Task requirements:
Pick out and copy every line below that contains the word "width". Case counts.

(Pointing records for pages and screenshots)
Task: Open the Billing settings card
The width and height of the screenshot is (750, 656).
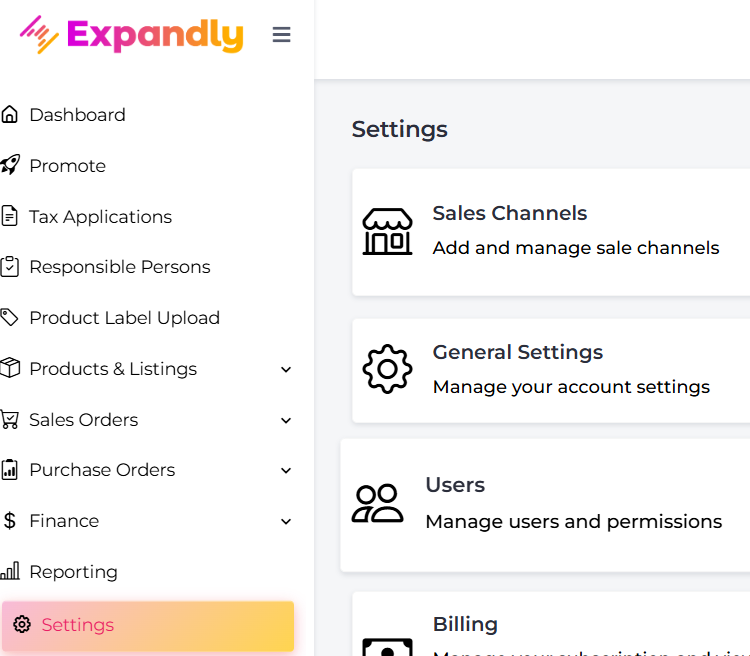Action: point(465,625)
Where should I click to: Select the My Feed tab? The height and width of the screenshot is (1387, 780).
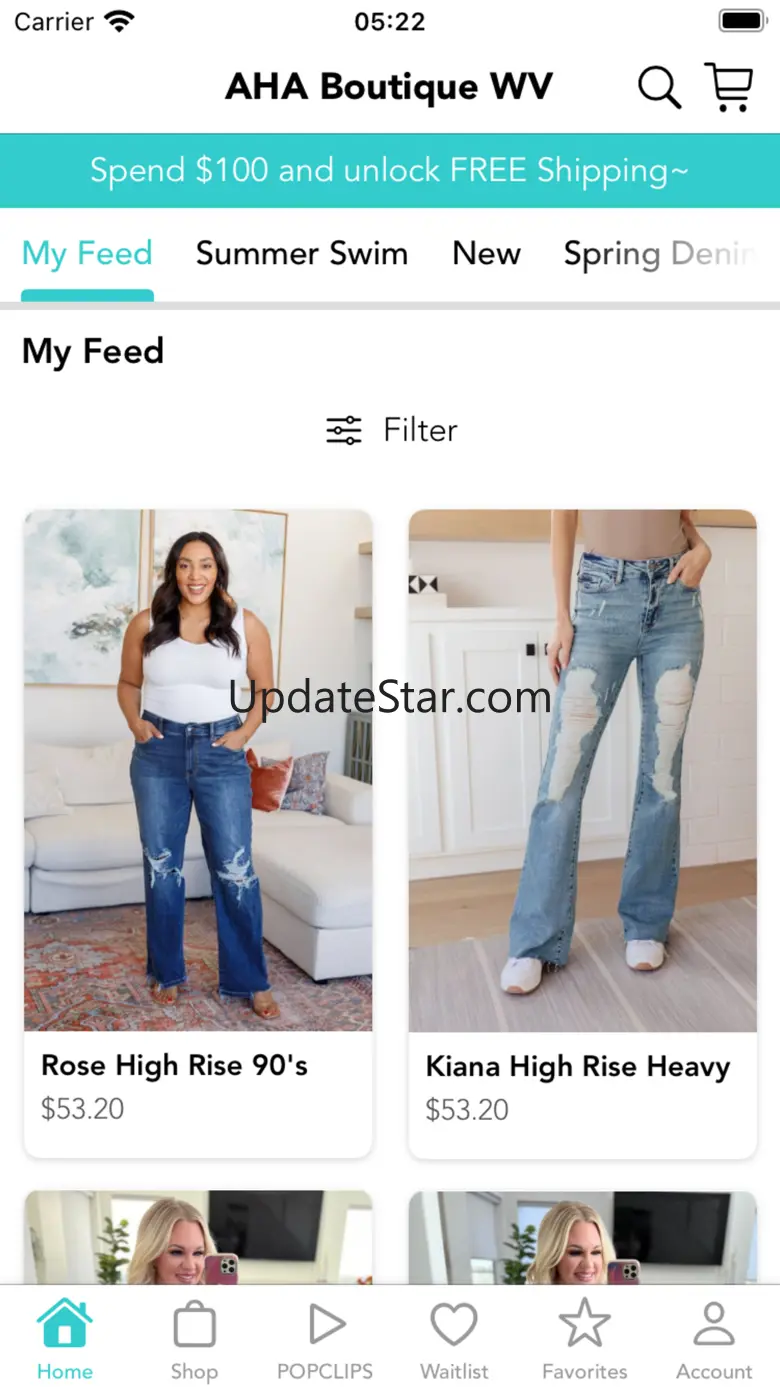(87, 254)
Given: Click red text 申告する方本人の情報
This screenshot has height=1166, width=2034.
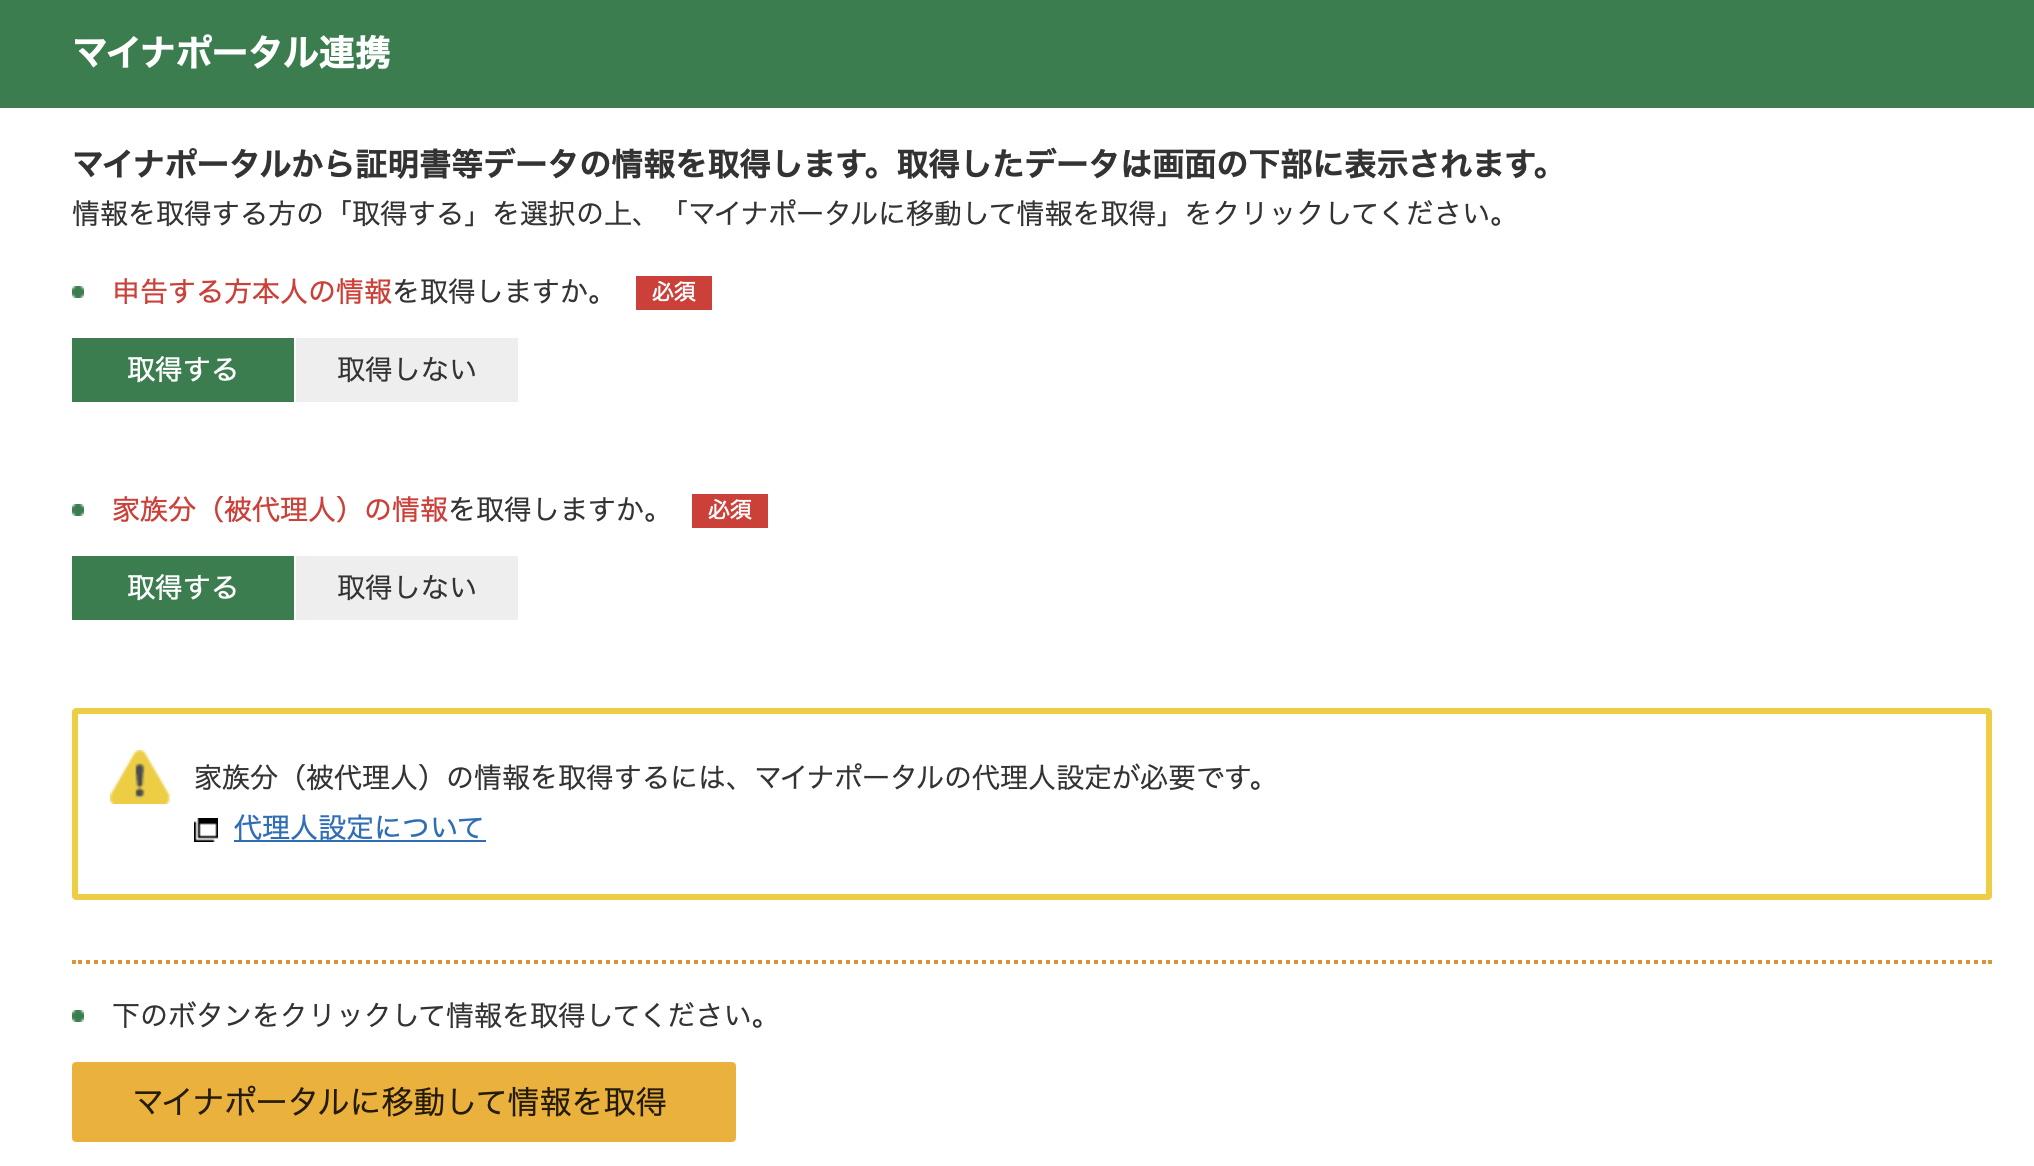Looking at the screenshot, I should pos(252,292).
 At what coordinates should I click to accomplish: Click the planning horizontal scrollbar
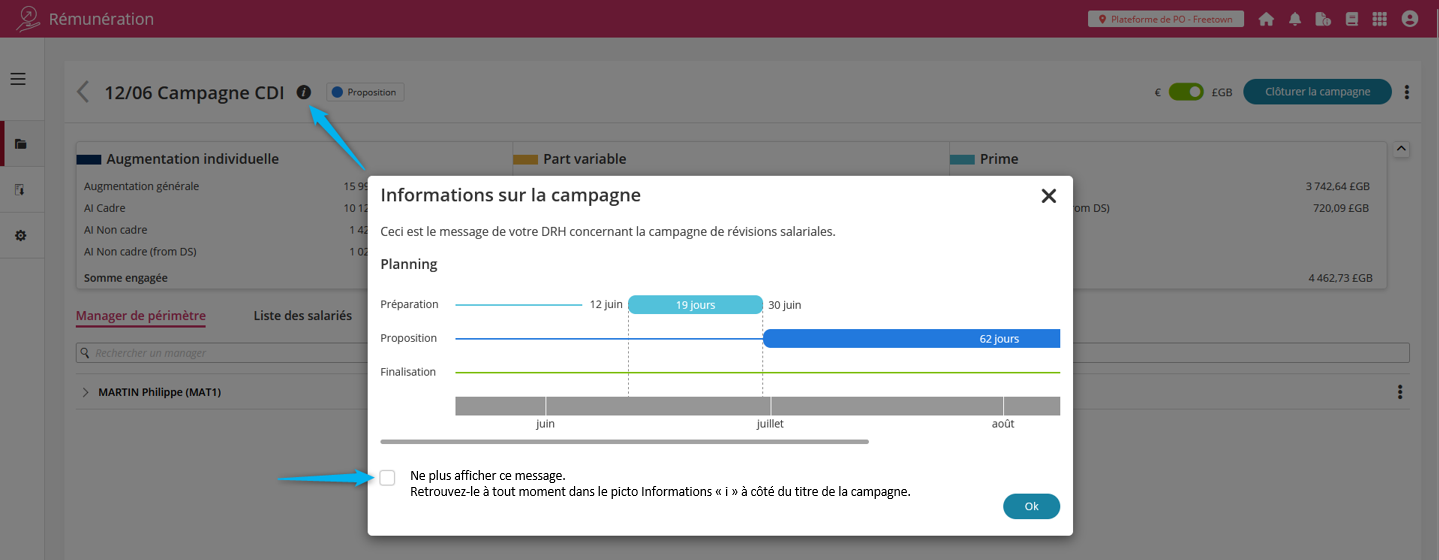624,441
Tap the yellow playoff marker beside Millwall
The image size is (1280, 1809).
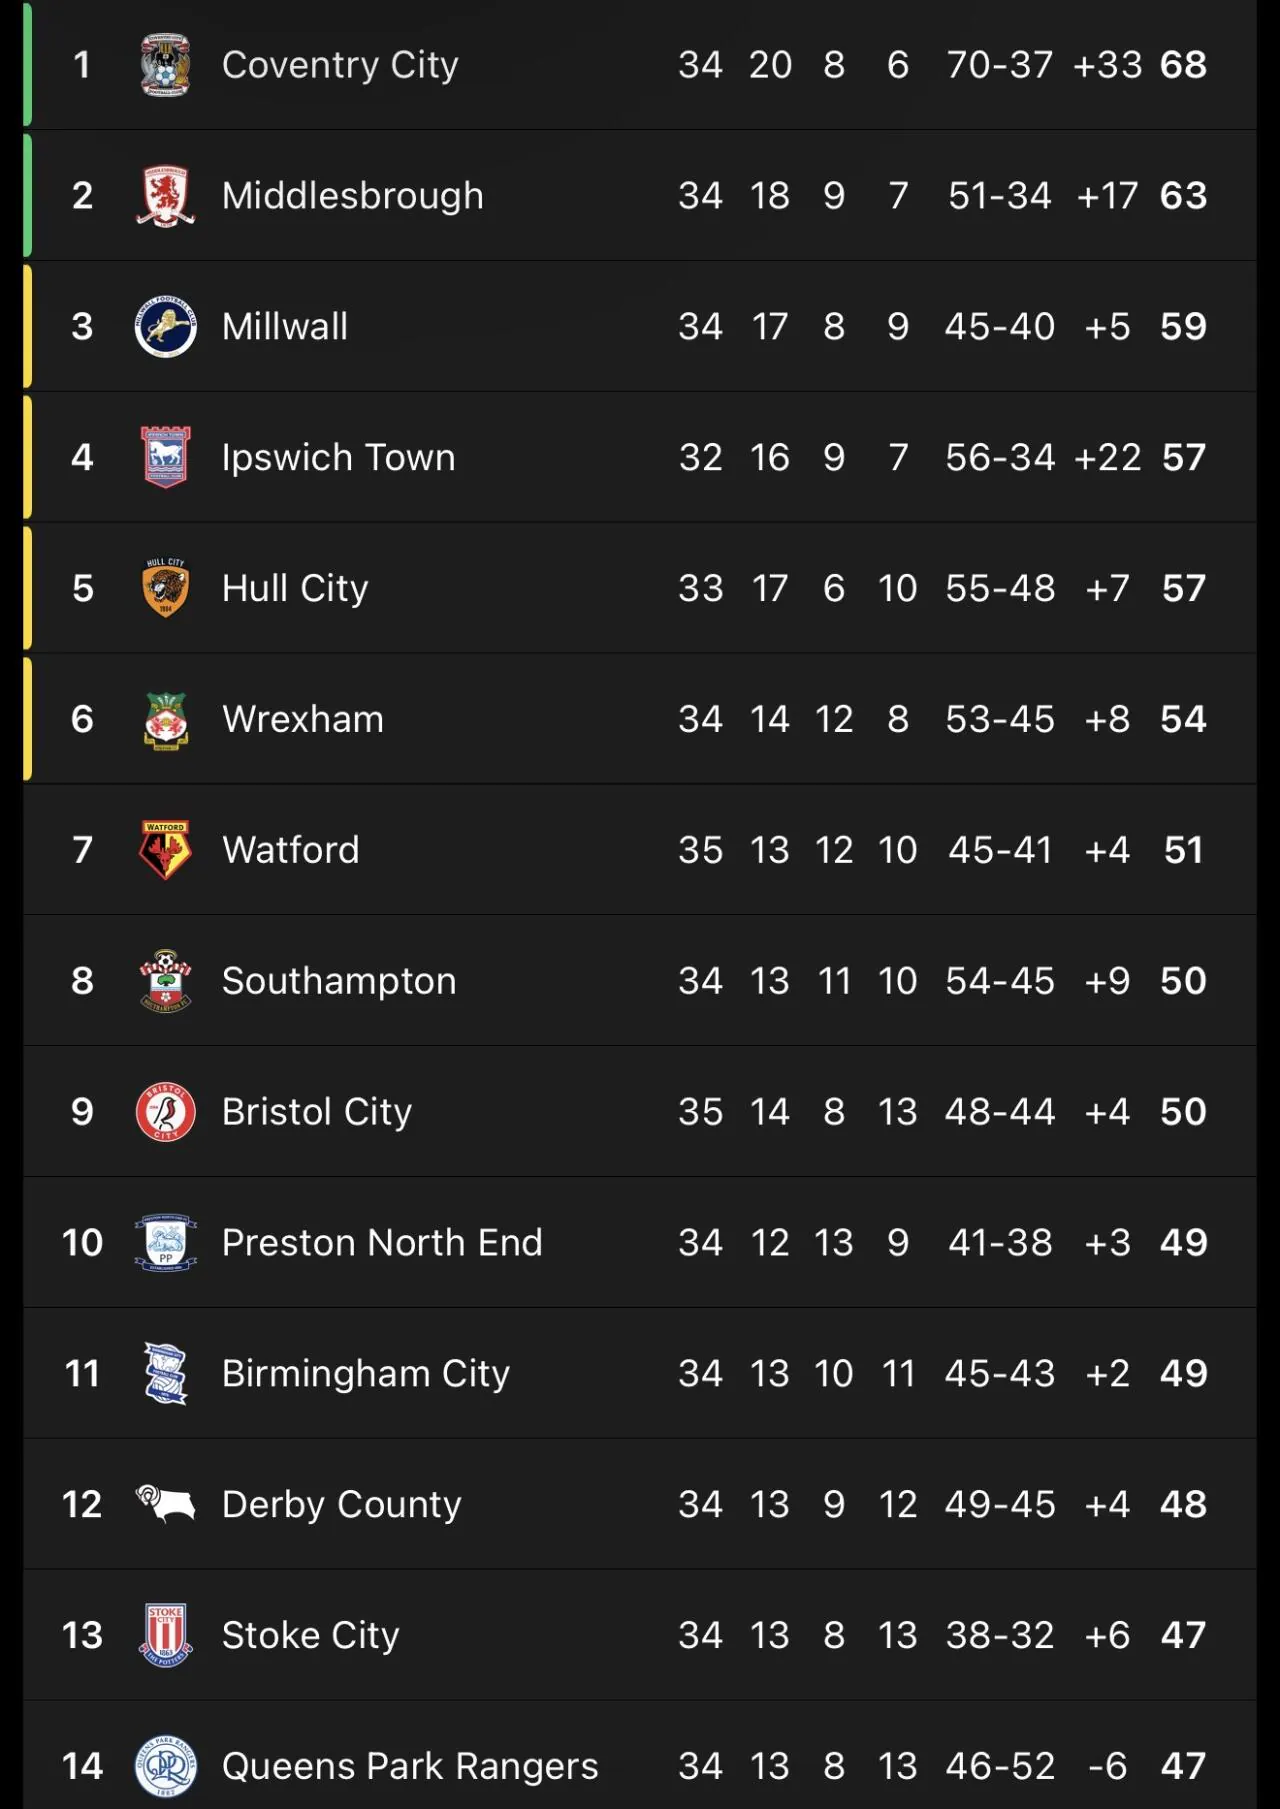click(28, 327)
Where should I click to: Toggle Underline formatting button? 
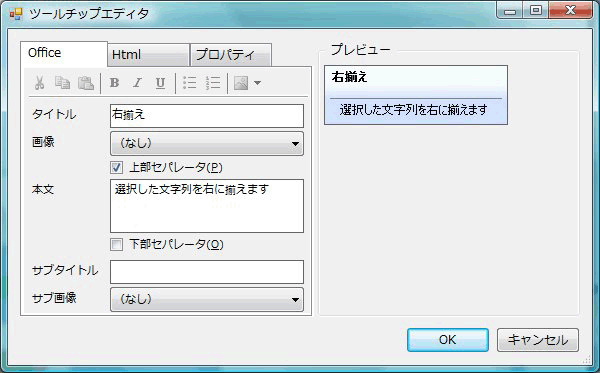(x=160, y=83)
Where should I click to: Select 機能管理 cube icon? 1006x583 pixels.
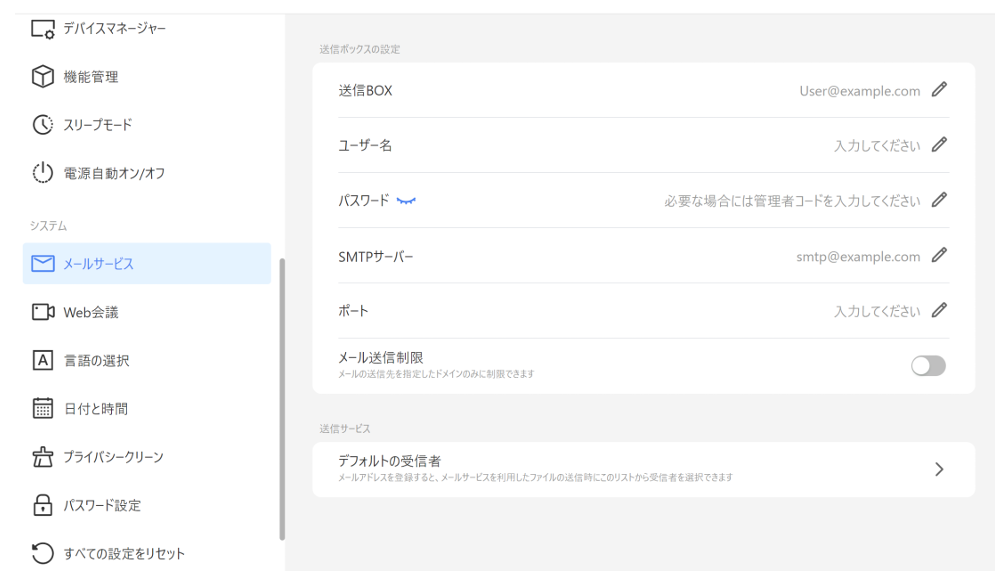42,77
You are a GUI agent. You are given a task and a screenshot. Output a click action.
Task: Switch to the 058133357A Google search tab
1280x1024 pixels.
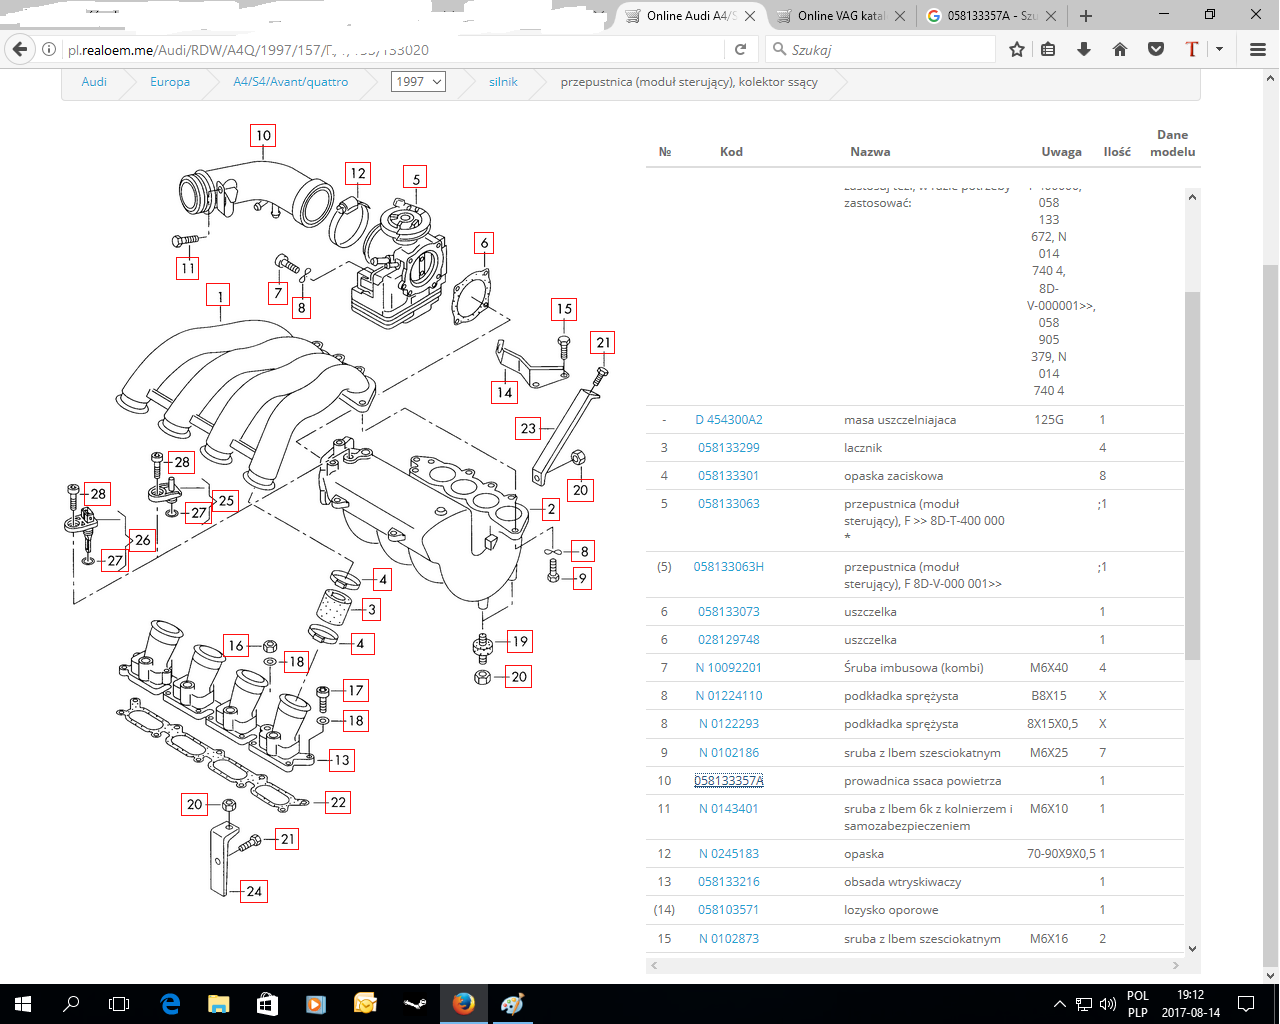[x=990, y=16]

Solution to the exercise:
The width and height of the screenshot is (750, 656).
Where should I click to: Select the My Feed tab? The height and width of the screenshot is (1387, 780).
This screenshot has height=1166, width=2034.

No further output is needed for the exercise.